Kagan’s amusement spread into a smile. He ate half the apple before speaking.
“Terrible,” he repeated. “The loss of any human life is tragic. We are all created in God’s image.”
Daniel felt he was being mocked. “I’ve heard you refer to Arabs as subhuman.”
Kagan dismissed the comment with a wave of his hand. “Rhetoric. Hitting the ass across the face in order to get its attention—that’s an old American joke.”
“I see.”
“Of course if they choose to reduce themselves to animals by acting in a subhuman manner, I have no compunction about pointing it out.”
Kagan chewed the apple down to the core, bit into the core, and finished it too. When only the stem was left, he pulled it out of his mouth and twirled it between his fingertips.
“Sharavi,” he said. “Old Yemenite name. Are you descended from Mori Shalom Sharavi?”
“Yes.”
“No hesitation, eh? I believe you. The Yemenites have the best yikhus, the finest lineage of any of us. Your nusakh of prayer is closest to the original, the way Jews davened before the Babylonian exile. What minyan do you attend?”
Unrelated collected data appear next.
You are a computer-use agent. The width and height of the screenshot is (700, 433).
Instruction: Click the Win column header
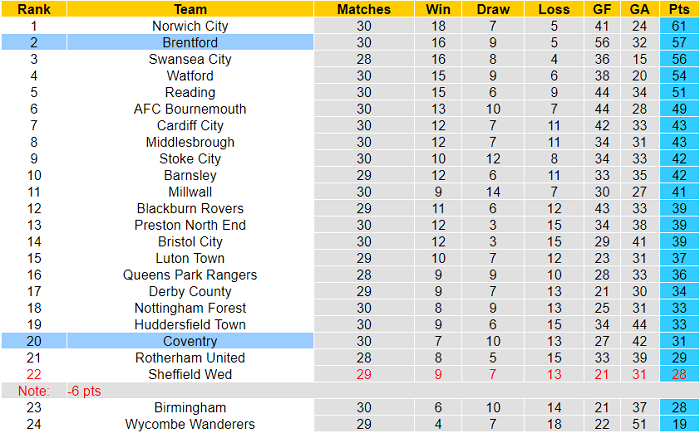click(x=437, y=9)
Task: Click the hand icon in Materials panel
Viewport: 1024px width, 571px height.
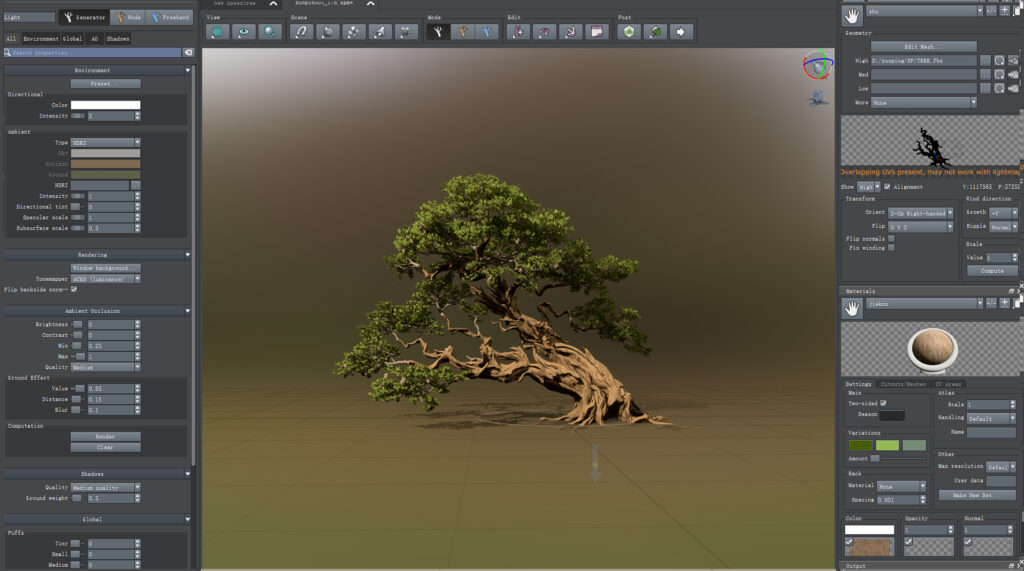Action: click(x=852, y=309)
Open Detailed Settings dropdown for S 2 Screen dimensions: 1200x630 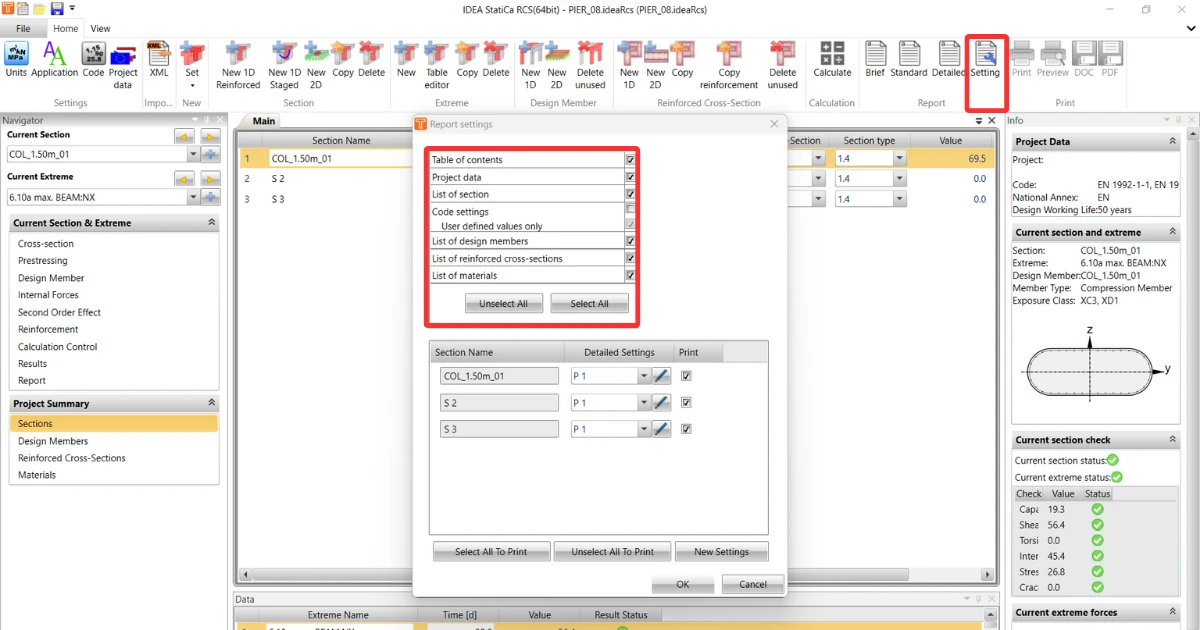click(x=643, y=403)
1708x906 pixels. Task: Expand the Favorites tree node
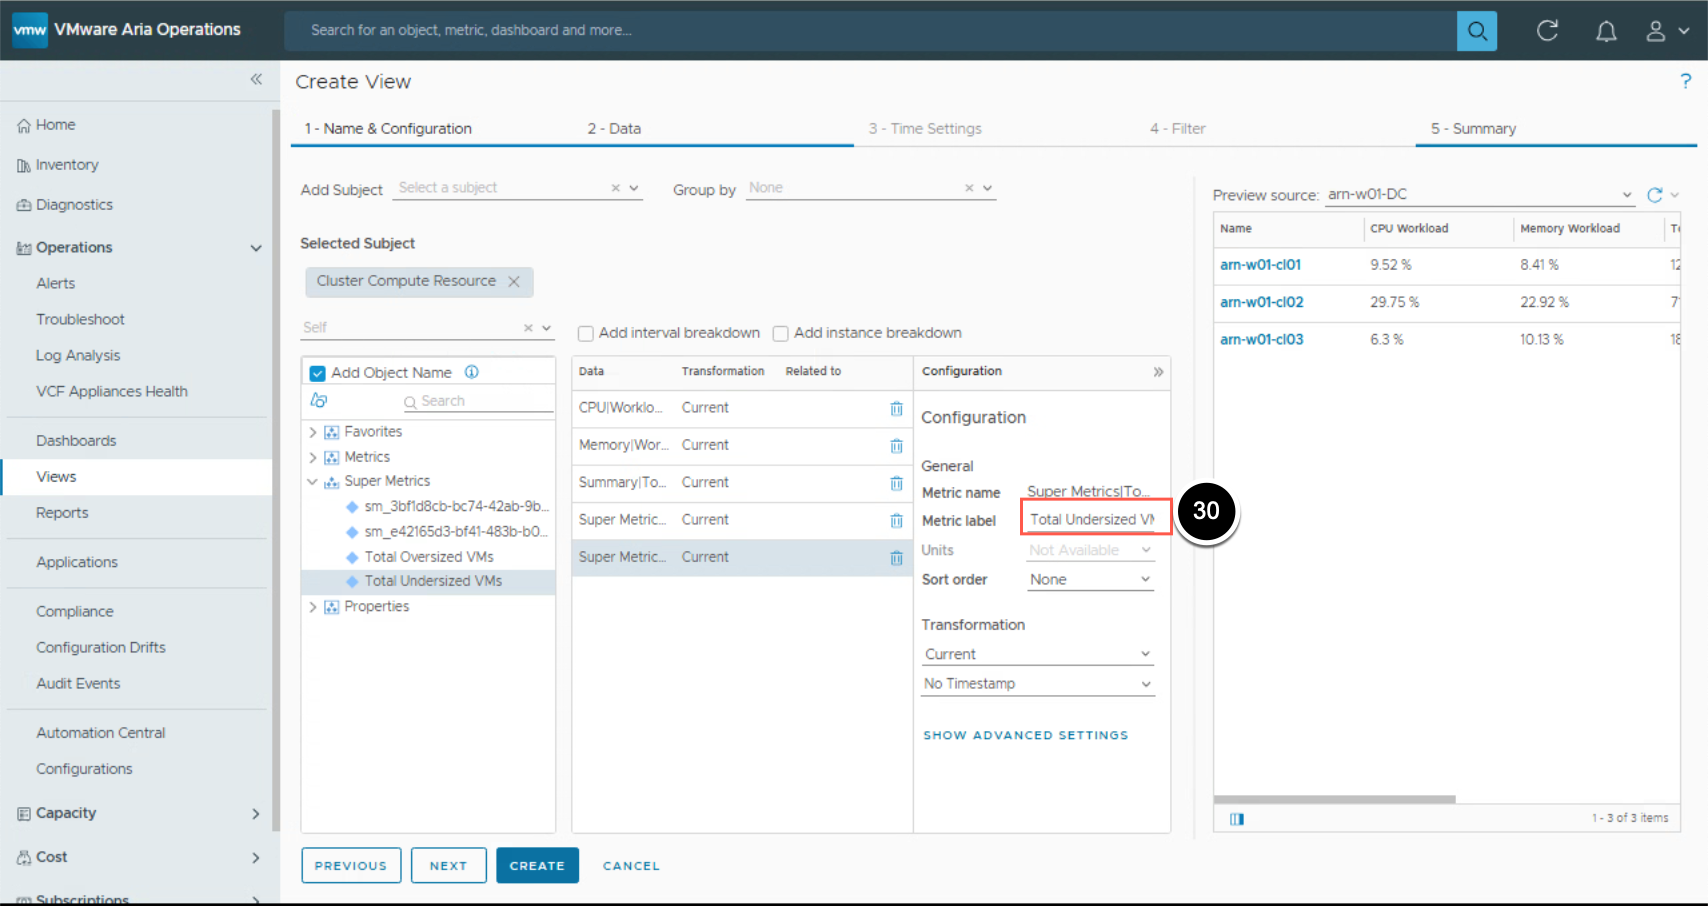[313, 432]
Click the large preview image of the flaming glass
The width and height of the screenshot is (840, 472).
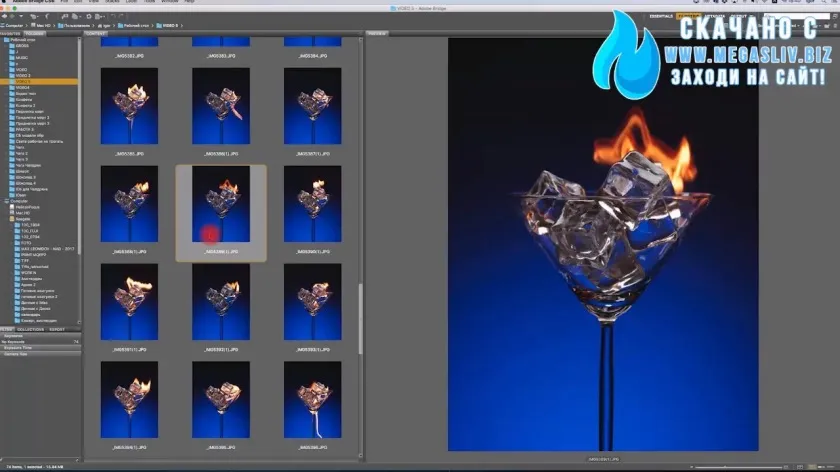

“Sometimes I pray at the Kotel. Other times I go to a minyan in my building.”
“Your building—ah, yes, the toothpick in Talbieh. Don’t look so surprised, Inspector. When you told Bob Arnon you were religious I had you checked out, wanted to make sure it wasn’t just government subterfuge. As far as my contacts can tell, you are what you say you are—that kipah isn’t for show.”
“Thank you for your endorsement,” said Daniel.
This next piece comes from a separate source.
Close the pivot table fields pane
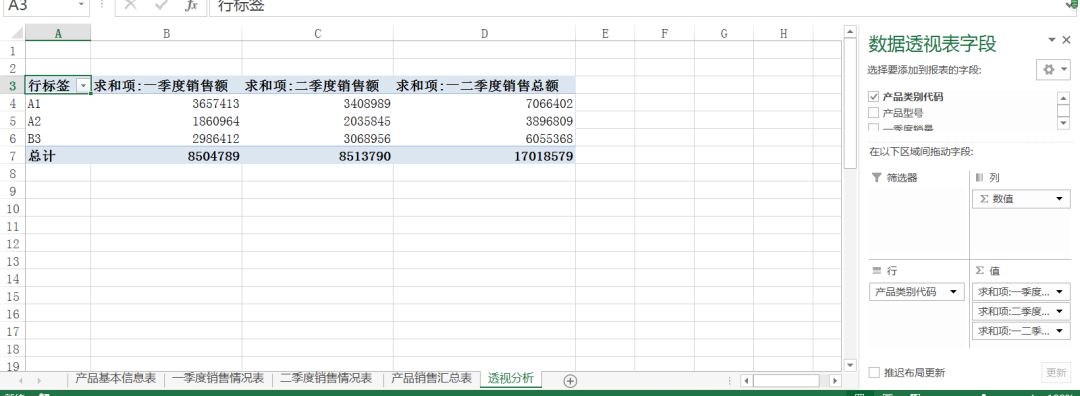 pyautogui.click(x=1066, y=41)
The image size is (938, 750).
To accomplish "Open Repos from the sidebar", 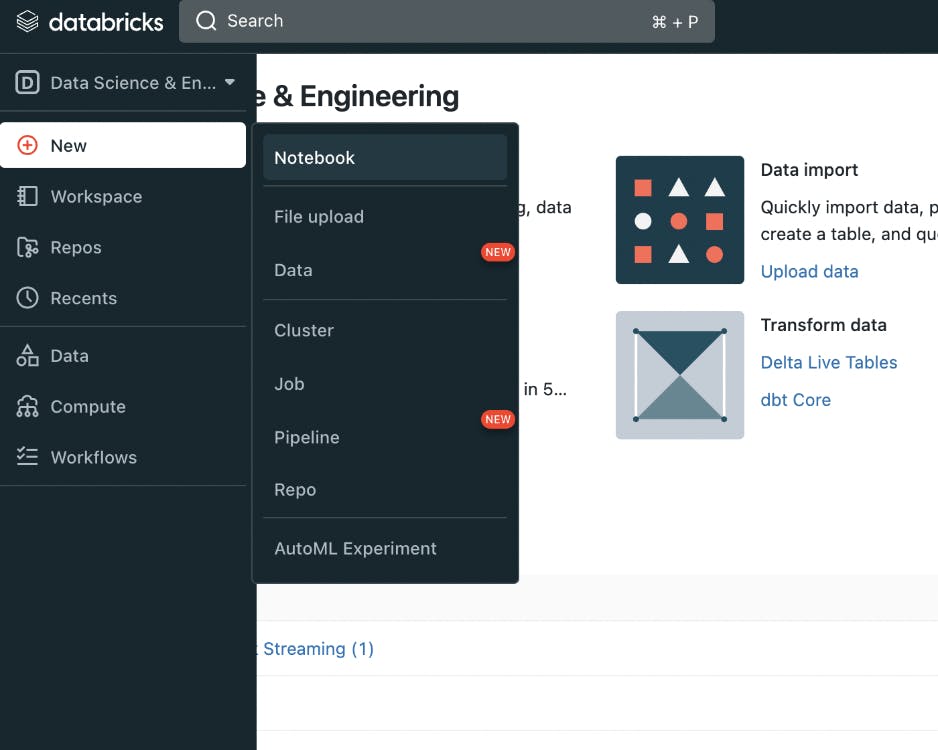I will tap(25, 247).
“No need to get upset,” said Kagan genially. “Blame the government. Four months ago they tried to slip in an under-cover agent—I don’t suppose you’d know anything about that, would you? Yemenite fellow, as a matter of fact—isn’t that a coincidence? He, too, wore a kipah, knew the right things to say, bless this, bless that—blessings with false intention, taking God’s name in vain. That’s a major transgression, not that the government cares about transgressions.”